§ **Task brief**
When the line containing "Ética & Cumplimiento (México) (111, 2527)" is found in the data below, copy it and each line after it through the line containing "Shipping policy (737, 1070)", exactly and with no others.

Stored records
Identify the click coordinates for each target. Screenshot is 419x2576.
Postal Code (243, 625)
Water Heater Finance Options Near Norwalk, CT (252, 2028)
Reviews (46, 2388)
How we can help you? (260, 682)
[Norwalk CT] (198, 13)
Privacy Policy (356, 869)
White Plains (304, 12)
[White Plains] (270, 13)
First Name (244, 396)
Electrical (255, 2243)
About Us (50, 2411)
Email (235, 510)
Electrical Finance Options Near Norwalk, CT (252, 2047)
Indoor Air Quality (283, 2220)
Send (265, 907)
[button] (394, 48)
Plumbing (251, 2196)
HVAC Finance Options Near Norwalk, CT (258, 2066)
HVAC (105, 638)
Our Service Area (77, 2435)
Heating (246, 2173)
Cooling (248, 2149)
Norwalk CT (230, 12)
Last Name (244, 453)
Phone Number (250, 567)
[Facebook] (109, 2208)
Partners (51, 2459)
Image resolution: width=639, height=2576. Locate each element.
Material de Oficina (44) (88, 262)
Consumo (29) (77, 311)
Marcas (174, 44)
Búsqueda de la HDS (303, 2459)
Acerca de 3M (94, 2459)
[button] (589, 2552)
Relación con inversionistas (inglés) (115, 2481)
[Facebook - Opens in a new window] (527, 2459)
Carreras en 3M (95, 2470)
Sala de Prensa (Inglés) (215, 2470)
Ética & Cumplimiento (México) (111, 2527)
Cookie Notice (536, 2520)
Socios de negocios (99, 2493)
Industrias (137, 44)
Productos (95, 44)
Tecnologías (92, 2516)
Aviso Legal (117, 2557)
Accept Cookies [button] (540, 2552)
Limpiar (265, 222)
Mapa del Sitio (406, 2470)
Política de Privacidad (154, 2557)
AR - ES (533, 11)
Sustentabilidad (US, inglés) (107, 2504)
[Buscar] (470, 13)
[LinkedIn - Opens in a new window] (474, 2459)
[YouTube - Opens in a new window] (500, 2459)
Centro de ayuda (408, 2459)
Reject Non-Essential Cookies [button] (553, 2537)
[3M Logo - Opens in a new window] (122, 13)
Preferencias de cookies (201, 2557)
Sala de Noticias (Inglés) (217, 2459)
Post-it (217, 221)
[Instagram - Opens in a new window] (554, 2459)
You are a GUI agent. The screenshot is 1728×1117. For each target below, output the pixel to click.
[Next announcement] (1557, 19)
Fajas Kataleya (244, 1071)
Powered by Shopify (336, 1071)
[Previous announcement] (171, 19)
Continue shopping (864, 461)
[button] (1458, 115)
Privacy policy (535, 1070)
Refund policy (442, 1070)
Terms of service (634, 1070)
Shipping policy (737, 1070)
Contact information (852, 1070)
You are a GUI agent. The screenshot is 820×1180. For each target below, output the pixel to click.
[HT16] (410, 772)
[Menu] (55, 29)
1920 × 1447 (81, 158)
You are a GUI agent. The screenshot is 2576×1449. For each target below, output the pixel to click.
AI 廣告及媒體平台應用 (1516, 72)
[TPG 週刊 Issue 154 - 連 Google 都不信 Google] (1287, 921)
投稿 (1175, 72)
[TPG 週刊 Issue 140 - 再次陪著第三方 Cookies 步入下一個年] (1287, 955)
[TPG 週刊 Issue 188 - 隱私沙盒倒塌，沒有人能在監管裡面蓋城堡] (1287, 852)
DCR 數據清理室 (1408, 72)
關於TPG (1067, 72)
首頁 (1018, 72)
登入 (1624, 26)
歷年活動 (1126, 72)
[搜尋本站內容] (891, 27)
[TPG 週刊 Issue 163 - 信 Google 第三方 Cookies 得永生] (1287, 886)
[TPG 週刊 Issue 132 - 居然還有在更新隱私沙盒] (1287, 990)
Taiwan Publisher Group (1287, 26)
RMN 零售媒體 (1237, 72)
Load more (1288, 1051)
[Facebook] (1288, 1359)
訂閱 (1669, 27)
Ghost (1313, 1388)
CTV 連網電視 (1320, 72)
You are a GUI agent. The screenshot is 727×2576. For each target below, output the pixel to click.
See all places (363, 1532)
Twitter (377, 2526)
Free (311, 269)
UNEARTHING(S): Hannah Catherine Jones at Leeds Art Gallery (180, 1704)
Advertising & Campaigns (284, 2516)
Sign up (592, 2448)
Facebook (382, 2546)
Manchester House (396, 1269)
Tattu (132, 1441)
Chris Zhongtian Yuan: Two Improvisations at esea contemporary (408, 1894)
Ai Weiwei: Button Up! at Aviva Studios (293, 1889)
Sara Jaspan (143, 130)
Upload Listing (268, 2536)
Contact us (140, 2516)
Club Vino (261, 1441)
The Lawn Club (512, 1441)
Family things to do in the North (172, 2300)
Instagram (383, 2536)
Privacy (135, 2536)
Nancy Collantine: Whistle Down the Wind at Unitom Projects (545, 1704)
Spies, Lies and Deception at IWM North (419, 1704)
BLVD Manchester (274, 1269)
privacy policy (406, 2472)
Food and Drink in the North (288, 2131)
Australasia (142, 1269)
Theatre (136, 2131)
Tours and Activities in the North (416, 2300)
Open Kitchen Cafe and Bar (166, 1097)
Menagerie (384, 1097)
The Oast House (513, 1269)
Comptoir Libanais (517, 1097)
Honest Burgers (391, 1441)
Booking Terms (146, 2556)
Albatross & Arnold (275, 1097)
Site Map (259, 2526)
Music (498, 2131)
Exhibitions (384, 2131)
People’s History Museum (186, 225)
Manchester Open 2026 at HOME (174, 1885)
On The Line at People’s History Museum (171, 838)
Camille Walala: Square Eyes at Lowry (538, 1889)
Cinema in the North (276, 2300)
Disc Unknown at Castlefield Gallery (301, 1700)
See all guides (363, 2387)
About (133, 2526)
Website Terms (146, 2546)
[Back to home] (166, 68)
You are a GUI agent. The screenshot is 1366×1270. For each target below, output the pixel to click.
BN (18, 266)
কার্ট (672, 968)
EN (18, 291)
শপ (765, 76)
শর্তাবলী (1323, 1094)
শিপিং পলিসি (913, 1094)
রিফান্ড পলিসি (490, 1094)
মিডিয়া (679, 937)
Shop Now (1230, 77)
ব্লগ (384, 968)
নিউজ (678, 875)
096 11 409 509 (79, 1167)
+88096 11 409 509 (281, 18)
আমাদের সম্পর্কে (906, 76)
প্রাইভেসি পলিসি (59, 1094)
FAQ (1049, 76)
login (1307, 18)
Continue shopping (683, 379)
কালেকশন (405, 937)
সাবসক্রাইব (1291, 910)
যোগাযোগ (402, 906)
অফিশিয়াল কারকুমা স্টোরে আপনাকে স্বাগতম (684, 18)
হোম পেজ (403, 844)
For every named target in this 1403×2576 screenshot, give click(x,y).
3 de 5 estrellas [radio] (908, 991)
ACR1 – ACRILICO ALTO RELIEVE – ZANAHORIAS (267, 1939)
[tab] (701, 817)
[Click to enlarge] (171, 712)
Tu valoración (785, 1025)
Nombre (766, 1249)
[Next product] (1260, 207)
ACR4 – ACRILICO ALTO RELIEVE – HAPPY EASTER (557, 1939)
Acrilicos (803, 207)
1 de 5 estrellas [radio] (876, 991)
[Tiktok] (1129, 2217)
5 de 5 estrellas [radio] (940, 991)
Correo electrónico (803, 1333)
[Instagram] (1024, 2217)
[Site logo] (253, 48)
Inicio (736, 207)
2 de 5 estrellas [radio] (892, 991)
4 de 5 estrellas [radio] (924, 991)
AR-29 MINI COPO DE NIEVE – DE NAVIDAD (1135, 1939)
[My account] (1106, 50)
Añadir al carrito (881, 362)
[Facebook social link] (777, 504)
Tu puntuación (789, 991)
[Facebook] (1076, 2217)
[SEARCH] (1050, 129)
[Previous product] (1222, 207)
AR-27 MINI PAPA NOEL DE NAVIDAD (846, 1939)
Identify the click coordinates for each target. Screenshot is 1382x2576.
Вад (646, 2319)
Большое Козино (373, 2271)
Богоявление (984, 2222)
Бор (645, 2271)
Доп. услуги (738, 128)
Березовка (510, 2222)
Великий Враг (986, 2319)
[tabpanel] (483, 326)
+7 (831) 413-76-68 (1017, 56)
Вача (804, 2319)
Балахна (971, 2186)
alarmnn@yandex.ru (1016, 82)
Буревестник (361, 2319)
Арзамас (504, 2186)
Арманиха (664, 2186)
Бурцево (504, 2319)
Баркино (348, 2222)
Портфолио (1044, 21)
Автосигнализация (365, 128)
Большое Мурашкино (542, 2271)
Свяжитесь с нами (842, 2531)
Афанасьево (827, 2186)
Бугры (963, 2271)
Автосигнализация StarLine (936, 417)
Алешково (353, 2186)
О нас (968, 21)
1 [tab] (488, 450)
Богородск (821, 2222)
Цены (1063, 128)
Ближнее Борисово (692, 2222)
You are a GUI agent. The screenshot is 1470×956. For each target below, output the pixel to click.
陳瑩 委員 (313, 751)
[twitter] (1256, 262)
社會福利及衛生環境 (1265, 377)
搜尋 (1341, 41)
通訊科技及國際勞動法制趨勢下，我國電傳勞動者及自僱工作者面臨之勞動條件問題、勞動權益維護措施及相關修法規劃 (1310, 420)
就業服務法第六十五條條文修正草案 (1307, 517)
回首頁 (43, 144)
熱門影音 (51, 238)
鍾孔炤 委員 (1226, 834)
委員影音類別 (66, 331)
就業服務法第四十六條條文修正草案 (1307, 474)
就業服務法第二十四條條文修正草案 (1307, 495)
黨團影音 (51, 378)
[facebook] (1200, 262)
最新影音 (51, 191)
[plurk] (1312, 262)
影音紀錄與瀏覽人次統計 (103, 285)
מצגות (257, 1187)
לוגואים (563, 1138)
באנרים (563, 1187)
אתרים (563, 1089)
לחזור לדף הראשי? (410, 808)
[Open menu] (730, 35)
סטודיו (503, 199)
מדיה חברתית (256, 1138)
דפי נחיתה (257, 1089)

§ **Answer section**
Ética & Cumplimiento (México) (111, 2527)
Cookie Notice (536, 2520)
Socios de negocios (99, 2493)
Industrias (137, 44)
Productos (95, 44)
Tecnologías (92, 2516)
Aviso Legal (117, 2557)
Accept Cookies [button] (540, 2552)
Limpiar (265, 222)
Mapa del Sitio (406, 2470)
Política de Privacidad (154, 2557)
AR - ES (533, 11)
Sustentabilidad (US, inglés) (107, 2504)
[Buscar] (470, 13)
[LinkedIn - Opens in a new window] (474, 2459)
[YouTube - Opens in a new window] (500, 2459)
Centro de ayuda (408, 2459)
Reject Non-Essential Cookies [button] (553, 2537)
[3M Logo - Opens in a new window] (122, 13)
Preferencias de cookies (201, 2557)
Sala de Noticias (Inglés) (217, 2459)
Post-it (217, 221)
[Instagram - Opens in a new window] (554, 2459)
You are a GUI agent. The screenshot is 1728×1117. For each target below, output the pixel to click.
[Next announcement] (1557, 19)
Fajas Kataleya (244, 1071)
Powered by Shopify (336, 1071)
[Previous announcement] (171, 19)
Continue shopping (864, 461)
[button] (1458, 115)
Privacy policy (535, 1070)
Refund policy (442, 1070)
Terms of service (634, 1070)
Shipping policy (737, 1070)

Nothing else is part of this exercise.